Nomine, pasticcio all’europea. E la Merkel dice ‘nein’ a D’Alema…

L'ex premier italiano Massimo D'Alema e la Merkel.

L’ex premier italiano Massimo D’Alema e Angela Merkel.

ROMA, 21 luglio 2014 – SI COMPLICA e, a suo modo, s’ingrossa l’affaire ‘mister (o lady) Pesc’ e, di conseguenza, l’intera partita delle nomine della prossima Commissione Ue. Ieri mattina, un articolo uscito sulla versione online dell’autorevole quotidiano tedesco Der Spiegel sosteneva quanto segue. Voci provenienti dalla cancelleria tedesca fanno sapere che Angela Merkel avrebbe detto un ‘no’ secco alla proposta — che sarebbe stata avanzata dal governo italiano — di un nome ‘in seconda battuta’ per la carica di ‘ministro degli Esteri’ europeo, quello dell’ex premier Massimo D’Alema. Nome che sarebbe stato liquidato dalla cancelleria tedesca con un giudizio sprezzante, quello di «vecchio comunista».

Il ministro degli Esteri italiano Federica Mogherini.

Il ministro degli Esteri italiano Federica Mogherini.

ORA, al di là del giudizio sbrigativo su un ex premier come D’Alema, resta incontrovertibile il fatto che le nomine a guida della Ue sono bloccate perché è l’Italia a essersi incartata. Il nostro premier non vuole sentir neppure fare altri nomi oltre a quello del ministro Federica Mogherini (circolano, oltre a D’Alema, quelli di Enrico Letta, per il Consiglio europeo ed Emma Bonino alla Pesc). Nomi, in effetti, messi nel ventilatore dal gossip nostrano da Paesi europei (la Germania) o partiti (il Ppe) che hanno interesse a screditare la candidatura della Mogherini.
Ribadisce la linea del governo il sottosegretario agli Affari europei Sandro Gozi: «La Mogherini è l’unica candidata italiana alla carica di Alto rappresentante alla Politica estera e vicepresidente della Commissione Ue. Da presidente di turno, l’Italia si sta impegnando per trovare una soluzione che rappresenti tutti gli equilibri in campo, ma proprio in tale senso il Pse ha designato la Mogherini e non altri come suo candidato». Punto e fine della storia, si potrebbe dire; ma non è così facile. Molti, infatti, forse troppi, i fattori in campo.
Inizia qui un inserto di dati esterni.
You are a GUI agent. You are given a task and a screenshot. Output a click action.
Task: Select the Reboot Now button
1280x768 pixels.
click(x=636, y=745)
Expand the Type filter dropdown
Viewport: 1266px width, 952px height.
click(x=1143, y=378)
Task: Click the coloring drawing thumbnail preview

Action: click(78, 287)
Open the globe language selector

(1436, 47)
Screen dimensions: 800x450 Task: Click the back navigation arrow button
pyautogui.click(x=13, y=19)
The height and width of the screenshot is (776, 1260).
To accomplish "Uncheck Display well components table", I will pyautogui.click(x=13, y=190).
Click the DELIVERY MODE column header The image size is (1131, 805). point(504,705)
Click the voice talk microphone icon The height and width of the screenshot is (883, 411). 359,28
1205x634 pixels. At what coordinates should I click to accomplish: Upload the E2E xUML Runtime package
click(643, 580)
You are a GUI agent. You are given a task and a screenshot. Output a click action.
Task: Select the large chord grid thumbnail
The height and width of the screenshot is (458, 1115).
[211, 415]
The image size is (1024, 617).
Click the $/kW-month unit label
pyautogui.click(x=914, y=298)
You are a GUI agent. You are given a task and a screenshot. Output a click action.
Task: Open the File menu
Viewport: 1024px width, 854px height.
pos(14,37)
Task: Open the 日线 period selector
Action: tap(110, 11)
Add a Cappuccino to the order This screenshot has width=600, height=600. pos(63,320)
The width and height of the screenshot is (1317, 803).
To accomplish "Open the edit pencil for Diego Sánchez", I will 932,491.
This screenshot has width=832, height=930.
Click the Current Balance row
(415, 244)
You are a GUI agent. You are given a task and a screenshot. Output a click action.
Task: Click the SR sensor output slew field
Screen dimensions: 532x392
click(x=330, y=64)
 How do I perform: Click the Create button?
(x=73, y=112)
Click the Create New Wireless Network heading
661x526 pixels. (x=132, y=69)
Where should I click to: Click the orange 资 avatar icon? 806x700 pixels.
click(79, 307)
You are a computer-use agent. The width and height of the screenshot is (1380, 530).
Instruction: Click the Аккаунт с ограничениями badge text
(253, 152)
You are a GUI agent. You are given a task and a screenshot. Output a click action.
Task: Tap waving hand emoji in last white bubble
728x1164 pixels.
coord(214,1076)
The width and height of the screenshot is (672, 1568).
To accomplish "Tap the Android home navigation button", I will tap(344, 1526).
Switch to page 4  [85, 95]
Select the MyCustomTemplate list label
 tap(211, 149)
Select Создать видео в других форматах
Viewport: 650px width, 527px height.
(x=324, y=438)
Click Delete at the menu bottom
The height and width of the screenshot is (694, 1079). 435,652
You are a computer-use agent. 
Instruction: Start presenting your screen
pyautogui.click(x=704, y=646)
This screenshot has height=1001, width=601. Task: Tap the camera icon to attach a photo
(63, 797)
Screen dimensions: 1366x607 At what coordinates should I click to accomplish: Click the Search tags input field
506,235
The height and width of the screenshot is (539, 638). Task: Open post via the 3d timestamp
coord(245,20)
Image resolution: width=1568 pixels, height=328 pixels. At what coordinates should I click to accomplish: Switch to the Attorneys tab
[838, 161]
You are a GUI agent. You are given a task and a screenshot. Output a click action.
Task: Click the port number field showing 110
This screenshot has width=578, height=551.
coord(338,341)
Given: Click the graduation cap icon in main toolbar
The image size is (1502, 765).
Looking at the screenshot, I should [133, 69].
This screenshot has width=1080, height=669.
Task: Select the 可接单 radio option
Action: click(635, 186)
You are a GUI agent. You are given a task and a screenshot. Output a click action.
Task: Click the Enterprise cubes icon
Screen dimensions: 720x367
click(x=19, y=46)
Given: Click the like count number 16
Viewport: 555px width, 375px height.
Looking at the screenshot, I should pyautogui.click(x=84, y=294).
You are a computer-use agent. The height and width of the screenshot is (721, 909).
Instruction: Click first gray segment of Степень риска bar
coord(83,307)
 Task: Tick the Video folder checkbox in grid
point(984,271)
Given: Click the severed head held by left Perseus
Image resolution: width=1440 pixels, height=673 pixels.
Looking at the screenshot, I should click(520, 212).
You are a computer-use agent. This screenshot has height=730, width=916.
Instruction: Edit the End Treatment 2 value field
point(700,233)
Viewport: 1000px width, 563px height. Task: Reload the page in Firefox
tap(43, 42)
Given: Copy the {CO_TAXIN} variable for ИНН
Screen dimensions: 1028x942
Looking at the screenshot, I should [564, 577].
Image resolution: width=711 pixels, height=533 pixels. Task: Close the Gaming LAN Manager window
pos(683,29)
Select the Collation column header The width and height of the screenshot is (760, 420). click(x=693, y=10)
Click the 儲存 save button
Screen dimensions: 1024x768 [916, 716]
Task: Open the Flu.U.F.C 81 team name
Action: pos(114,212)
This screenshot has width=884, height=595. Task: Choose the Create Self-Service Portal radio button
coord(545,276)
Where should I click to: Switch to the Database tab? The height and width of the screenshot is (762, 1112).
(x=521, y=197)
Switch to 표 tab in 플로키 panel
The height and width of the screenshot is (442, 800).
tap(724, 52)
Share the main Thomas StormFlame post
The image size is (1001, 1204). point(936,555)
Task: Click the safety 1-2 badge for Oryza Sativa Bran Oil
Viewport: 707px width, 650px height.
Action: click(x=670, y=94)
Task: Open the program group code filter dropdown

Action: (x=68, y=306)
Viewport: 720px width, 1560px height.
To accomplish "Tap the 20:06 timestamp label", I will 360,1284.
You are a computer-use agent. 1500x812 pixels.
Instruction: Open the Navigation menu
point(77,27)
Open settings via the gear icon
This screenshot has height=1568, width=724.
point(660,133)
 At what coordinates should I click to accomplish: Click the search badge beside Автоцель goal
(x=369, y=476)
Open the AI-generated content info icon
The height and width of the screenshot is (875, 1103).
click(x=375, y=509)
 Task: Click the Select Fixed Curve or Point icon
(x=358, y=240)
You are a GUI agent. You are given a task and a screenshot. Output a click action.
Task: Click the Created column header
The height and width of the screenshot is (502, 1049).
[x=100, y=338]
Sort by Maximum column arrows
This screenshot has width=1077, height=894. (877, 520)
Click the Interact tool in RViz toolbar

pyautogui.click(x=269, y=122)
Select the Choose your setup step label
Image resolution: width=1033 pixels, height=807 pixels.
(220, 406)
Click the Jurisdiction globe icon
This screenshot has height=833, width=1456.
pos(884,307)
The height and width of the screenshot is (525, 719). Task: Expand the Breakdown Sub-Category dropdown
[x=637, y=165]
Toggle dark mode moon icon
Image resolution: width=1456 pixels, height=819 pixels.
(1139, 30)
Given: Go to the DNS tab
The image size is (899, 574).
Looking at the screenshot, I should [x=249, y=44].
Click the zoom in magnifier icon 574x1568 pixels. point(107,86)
La sede del Parlamento europeo di Bruxelles vista dall'esterno.

La sede del Parlamento europeo di Bruxelles vista dall’esterno.

I PAESI dell’Est pressano per avere voce in capitolo (e candidati) su entrambe le cariche più ambite in gioco: a presidente del Consiglio, come successore di Van Rompuy, avanzano i nomi del polacco Tusk e della danese Thorning-Schmidt, mentre per la Pesc si stanno spendendo con forza per la bulgara Georgieva. Poi c’è il Ppe che gioca al gatto col topo con il Pse: forti le pressioni per Letta (Enrico) a capo del Consiglio, perché stimato e vissuto come ‘di famiglia’.
E c’è, appunto, la Germania e tutto il suo peso specifico (lo Spiegel ipotizza la socialista francese Guigou per la Pesc). Poi, c’è l’Italia. Il presidente della Commissione, Juncker, vorrebbe che Renzi indicasse il nome del suo commissario prima del 31 luglio anche se la nuova Commissione s’insedierà solo il 31 agosto, ma Renzi non ci pensa nemmeno. Se ‘salta’ la Mogherini, la carta del rimpasto di governo, che si vuole giocare a settembre, salta con lei.